The solution I have found is to use JupyterHub, a Jupyter Notebook server that scales to classrooms of users, with the ability to spawn preconfigured Docker containers for each user.  This saves on configuration woes and also sandboxes users, while having minimal overhead compared to virtual machines.  Students/Users simply use their web browser and go to the domain which connects to your workstation, and can immediately start doing work in Python and their favorite machine learning/deep learning libraries.

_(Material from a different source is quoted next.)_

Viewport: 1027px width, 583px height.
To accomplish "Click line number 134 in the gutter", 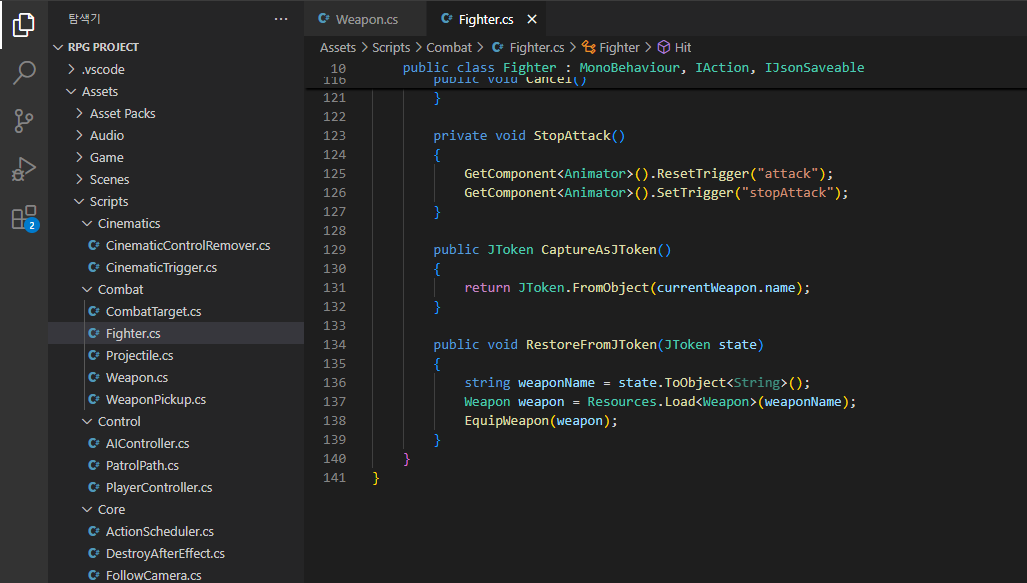I will click(334, 344).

JupyterHub is still early-ish software, and though it has been used in many production environments, still many snags/support issues abound.  In particular, getting NVIDIA GPU access is not straightforward and there are no up-to-date tutorials.  Here I will show you how to get this to work on Ubuntu 16.04 for the workstation, with a Docker container for each user/student based on Ubuntu 16.04, CUDA 8.0, cuDNN 6.0, and Tensorflow 1.3.  You can also edit the Dockerfile I will link to for other builds (e.g., PyTorch, Keras, etc.).

I will break this up into 3 (now 4) parts:

  1. Installing and configuring JupyterHub server to spawn Docker containers with authentication through Github
  2. Building a custom Docker image that supports GPUs and deep learning libraries
  3. Tweaking the configuration so that spawned docker containers can communicate with the host server’s GPU(s)
  4. Placing custom CPU/RAM/GPU access restrictions on a per-user basis.

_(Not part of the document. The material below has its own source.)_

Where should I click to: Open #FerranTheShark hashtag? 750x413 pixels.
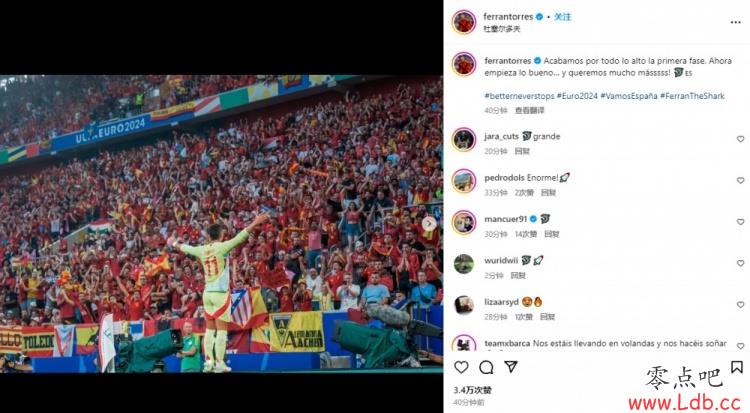pos(692,96)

This assumes you have already configured your workstation/server to run your deep learning libraries as the root/main user.  In other words, try running,

nvidia-smi

and see if you get output describing the NVIDIA driver version, as well as the hardware you have in your workstation/server.  If that does not work, you must first install all the necessary drivers.  There are many other tutorials describing this.

1. Installing and configuring JupyterHub server to spawn Docker containers with authentication through Github

Jupyterhub uses Python 3, not 2.7.  To install jupyterhub and other packages, we will use pip3.  First, change to an appropriate directory, e.g, ~/jupyterhub

sudo apt-get install npm nodejs-legacy
npm install -g configurable-http-proxy
pip3 install jupyterhub

Configurable-http-proxy is a program that acts as a local server proxy.  What happens when a user connects to our workstation computer is they will be internally rerouted from the external IP address to the internal IP address of the JupyterHub server.

You will now need to create the configuration file which the JupyterHub server will read every start.

jupyterhub –generate-config

This will put a python file which you will be extensively editing called jupyterhub_config.py.  Right now it is all default settings with everything commented out.
Importantly, we will be focusing on using Github OAuth for user authentication and DockerSpawner to launch new docker containers.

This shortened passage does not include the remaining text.